The number of occurrences Doppler frequencies as plotted in FIG. 3 exhibits a distribution which has a maximum at the theoretical frequency fd and is symmetrical with respect to the maximum. However, such a distribution occurs when the sampling period is sufficiently long and therefore the number of sampled data is sufficiently large. When the sampling period is short and therefore the number of sampled data is small, however, the maximum is not necessarily equal to the theoretical frequency fd and the distribution may be distorted, as shown in FIG. 4. Speed detectors used for controlling various operations associated with the running of an automobile such as, for example, anti-skid controllers, need to have a quick response Therefore, because the number of sampled data is thus limited, prior art methods of calculating the Doppler frequency would produce an output including an error. These prior art methods have operated by counting the number of pulses during the sampling period, which pulses are obtained by converting the Doppler signal into the pulses by means of comparators, or by obtaining the mean value of data about pulse periods.
Another problem with these prior art methods have occurred when the reflecting surface is smooth, for example when the road surface is covered with a film of water due to rain, for example. This causes additional low frequency reflections. Therefore, the distribution of occurrence of Doppler frequencies extends into low frequency regions (to the left), as shown in FIG. 5. The above-mentioned prior art methods then produce an output including an increased error.
Japanese published unexamined patent application No. 57-194371 corresponding to U.S. Pat. No. 4,527,160 discloses a method of reducing the error by detecting the maximum value of the spectrum, on the assumption that the number of occurrence of Doppler frequencies should have their maximum at the theoretical frequency fd. When the amount of period data about the Doppler signal is not sufficient, the maximum value of the frequencies of occurrence is not necessarily equal to the theoretical frequency fd, and therefore such a method cannot serve as effective means where a quick response is required.
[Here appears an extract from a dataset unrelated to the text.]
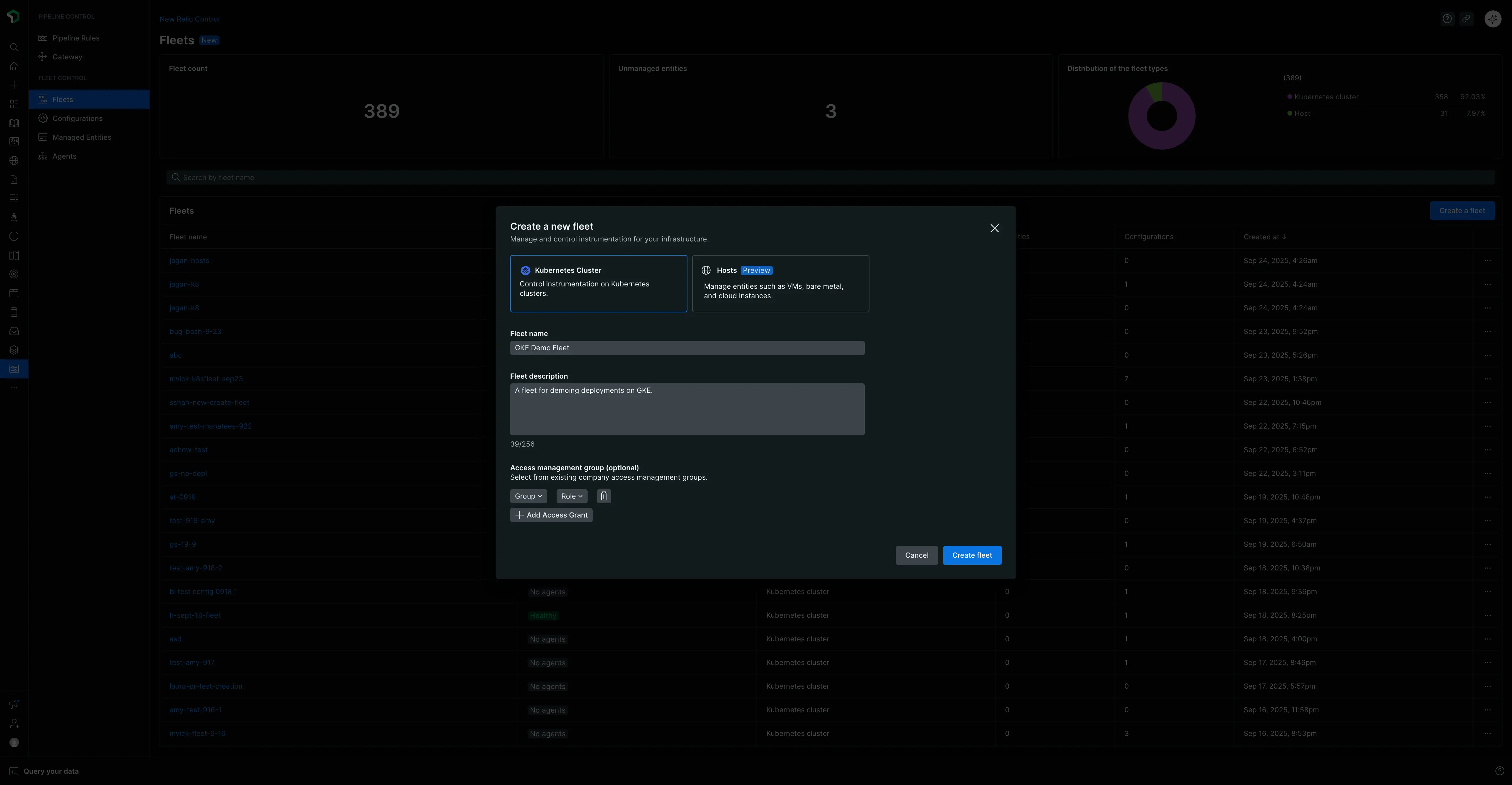
Task: Select the Hosts Preview fleet type card
Action: [x=781, y=283]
In Japanese published unexamined patent application No. 58-39971, a predetermined number of time periods, each corresponding to N times the wavelength of the reflected wave which is frequency-shifted under the Doppler effect, are collected as data and those ones of the data which are clearly out of the speed range of the moving object are discarded. Where errors due to variations of the period data within the speed range of the moving object become a problem, as previously described in conjunction with FIG. 4, this method cannot reduce the errors. In accordance with this method, effective ones of said time period data are further collected a predetermined number of times, and the mean value and standard deviation of these values are calculated. Those data which are out of the range between the mean value minus the standard deviation and the mean value plus the standard deviation are excluded, and the mean value of only the remaining data is obtained. Thus if the number of data is in sufficient, a statistically significant sample cannot be obtained and the signal processing cannot substantially reduce the errors. In particular, for data like that shown in FIG. 5, this method can reduce the errors only mininally, if at all.